▶ Brief
Render the entries from the line with "Task: Select the Rotate tool" up to and including the line with "pyautogui.click(x=336, y=94)" as a two-column CSV with the headers instruction and response. Give one row per entry, put each field in double quotes, and replace any line breaks with spaces.

▶ Supplied information
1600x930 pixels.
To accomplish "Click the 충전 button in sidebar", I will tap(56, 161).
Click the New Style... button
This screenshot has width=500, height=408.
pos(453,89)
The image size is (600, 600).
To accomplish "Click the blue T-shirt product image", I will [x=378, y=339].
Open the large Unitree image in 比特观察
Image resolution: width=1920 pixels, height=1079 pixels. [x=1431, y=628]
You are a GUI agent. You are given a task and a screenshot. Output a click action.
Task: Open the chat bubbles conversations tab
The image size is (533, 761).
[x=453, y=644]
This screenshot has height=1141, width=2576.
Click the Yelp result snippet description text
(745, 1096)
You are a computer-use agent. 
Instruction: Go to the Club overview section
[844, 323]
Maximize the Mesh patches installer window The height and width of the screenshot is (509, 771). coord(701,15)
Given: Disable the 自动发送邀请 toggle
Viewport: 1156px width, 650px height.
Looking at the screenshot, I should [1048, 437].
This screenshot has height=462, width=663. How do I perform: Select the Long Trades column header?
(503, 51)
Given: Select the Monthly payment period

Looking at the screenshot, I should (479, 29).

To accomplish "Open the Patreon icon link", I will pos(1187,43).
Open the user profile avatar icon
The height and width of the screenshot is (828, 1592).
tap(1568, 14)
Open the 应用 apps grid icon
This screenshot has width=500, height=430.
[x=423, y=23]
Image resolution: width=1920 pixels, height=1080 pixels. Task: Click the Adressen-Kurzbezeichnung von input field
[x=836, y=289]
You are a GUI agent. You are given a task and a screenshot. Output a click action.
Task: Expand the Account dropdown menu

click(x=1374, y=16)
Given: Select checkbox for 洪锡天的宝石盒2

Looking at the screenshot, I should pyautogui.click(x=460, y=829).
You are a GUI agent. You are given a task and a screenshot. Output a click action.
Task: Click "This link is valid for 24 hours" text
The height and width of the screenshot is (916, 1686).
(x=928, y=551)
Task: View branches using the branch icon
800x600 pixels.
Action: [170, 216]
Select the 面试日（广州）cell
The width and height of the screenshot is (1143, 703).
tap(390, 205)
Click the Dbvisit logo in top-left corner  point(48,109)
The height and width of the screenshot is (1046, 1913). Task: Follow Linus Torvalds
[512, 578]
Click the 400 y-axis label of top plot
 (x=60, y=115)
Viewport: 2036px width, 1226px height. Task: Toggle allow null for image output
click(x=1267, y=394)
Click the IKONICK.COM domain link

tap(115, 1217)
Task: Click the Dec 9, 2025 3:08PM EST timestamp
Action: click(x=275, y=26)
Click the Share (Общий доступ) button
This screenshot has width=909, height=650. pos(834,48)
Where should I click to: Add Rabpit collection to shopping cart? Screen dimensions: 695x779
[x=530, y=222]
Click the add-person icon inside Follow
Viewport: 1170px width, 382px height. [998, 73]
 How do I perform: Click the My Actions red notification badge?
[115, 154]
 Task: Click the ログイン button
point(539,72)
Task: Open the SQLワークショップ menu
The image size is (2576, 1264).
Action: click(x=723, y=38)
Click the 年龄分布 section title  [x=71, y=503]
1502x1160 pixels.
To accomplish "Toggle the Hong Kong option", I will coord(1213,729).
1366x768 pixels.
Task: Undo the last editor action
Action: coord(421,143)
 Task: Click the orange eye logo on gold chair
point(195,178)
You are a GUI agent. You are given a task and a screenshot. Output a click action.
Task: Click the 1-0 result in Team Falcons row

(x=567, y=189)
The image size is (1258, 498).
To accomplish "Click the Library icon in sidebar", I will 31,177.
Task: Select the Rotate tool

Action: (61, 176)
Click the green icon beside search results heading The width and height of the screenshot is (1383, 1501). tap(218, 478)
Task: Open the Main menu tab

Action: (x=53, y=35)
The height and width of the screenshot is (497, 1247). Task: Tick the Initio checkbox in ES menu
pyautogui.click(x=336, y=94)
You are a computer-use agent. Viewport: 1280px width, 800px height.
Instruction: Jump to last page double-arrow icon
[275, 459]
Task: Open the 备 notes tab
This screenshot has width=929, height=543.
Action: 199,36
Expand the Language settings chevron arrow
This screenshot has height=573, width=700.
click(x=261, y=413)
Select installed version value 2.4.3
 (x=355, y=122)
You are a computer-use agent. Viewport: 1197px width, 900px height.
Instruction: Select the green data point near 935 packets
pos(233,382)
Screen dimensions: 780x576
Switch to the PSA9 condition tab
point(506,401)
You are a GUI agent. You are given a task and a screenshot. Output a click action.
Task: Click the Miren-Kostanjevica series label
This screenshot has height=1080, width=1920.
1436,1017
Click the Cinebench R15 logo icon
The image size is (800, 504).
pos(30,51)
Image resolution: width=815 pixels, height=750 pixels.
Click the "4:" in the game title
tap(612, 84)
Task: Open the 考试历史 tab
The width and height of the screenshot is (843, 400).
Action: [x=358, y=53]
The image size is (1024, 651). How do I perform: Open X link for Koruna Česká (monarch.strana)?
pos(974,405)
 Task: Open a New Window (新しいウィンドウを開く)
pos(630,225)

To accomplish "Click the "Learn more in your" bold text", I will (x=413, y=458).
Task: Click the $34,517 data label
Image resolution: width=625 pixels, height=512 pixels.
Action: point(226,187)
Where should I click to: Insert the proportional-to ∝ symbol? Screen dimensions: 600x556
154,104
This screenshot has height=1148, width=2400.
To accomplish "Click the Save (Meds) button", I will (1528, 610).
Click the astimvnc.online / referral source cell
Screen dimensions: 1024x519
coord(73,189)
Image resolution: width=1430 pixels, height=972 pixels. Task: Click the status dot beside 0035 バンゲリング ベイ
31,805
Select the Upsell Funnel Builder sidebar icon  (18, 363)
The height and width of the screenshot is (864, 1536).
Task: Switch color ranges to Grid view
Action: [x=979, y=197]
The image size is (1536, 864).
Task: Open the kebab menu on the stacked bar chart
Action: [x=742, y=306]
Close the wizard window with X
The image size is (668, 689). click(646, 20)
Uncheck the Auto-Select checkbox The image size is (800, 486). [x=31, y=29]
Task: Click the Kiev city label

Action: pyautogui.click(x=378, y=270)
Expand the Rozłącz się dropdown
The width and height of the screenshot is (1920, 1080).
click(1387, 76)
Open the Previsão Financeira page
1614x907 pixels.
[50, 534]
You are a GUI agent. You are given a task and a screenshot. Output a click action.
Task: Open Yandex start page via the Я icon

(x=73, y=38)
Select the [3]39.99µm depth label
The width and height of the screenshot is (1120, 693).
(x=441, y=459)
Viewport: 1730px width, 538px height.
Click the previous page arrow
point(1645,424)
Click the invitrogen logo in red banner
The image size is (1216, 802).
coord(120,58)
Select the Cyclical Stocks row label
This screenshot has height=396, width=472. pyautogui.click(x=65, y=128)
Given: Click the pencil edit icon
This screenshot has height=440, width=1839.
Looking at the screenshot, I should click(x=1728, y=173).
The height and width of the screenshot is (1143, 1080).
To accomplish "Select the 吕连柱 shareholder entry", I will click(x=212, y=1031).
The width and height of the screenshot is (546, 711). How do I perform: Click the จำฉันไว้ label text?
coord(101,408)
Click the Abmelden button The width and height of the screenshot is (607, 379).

▶ Solution below
instruction,response
"Task: Select the Rotate tool","Action: (61, 176)"
"Click the green icon beside search results heading The width and height of the screenshot is (1383, 1501).","tap(218, 478)"
"Task: Open the Main menu tab","Action: (x=53, y=35)"
"The height and width of the screenshot is (497, 1247). Task: Tick the Initio checkbox in ES menu","pyautogui.click(x=336, y=94)"